Friday, 12 August 2016

Tako-Tsubo Stress Cardiomyopathy-A Quantum Event of the Heart?

Tako-tsubo cardiomyopathy, named for a Japanese fisherman’s octopus trap, is an extraordinary event wherein a so-called stress event induces a large area of myocardial stunning. Tako-tsubo cardiomyopathy was first described in Japan by Dr. Sato at the Hiroshima City Hospital in 1990. In its classic form, there is aneurysmal dysfunction of the apical myocardium with dyskinesis and bulging of the ventricular wall, but with preserved function of the base of the heart. As might be predicted, there are also other atypical variants, including one, which is reported to affect selectively the midportion of the left ventricle. Tako-tsubo’s cardiomyopathy is now considered to represent a group of acute onset cardiomyopathies, which are also named stress-induced cardiomyopathies.

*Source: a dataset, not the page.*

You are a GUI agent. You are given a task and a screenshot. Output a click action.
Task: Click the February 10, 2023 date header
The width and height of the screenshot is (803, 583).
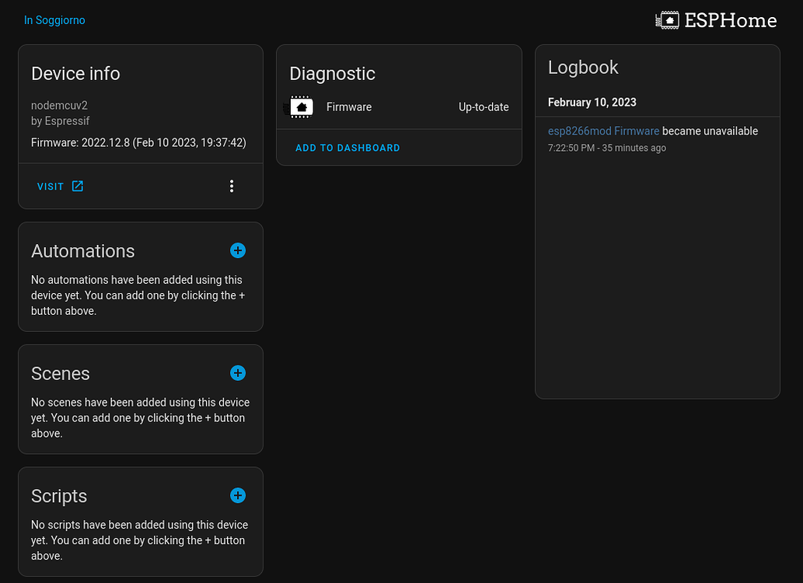pyautogui.click(x=592, y=103)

We would like to open a discussion around the prevailing opinions and the available evidence that this cardiomyopathy is the result of an adrenaline surge, with stress causing microvascular dysfunction on a wide scale. Atherosclerotic plaque rupture or erosion with in situ thrombosis resulting in ST elevation myocardial infarction (STEMI or acute heart attack) has been considered a distinct event, unrelated to Tako-tsubo cardiomyopathy. 

However, many of the measurements demonstrating a catecholamine excess and abnormal  vasoreactivity, signs of microvascular dysfunction, have been recorded after the inciting event is complete. Thus, only a snapshot of the devastation is seen. Just as when a photographer captures the after effects of a tidal wave, the initial seismic event that results in a tsunami is not recorded.

We would like to suggest that plaque erosion and thrombosis with distal emboli causing downstream or distal microvascular occlusions may be, like a tidal wave that wreaks havoc on the shoreline, the initiating events for a cardiomyopathy such as Tako-tsubo. It is certainly well understood that the coagulation serine protease system, the inflammatory and also the hemodynamic vascular systems that regulate arterial pressure and tone have very close interactions. This editorial is intended to open up a discussion on the potential inciting events for this cardiomyopathy.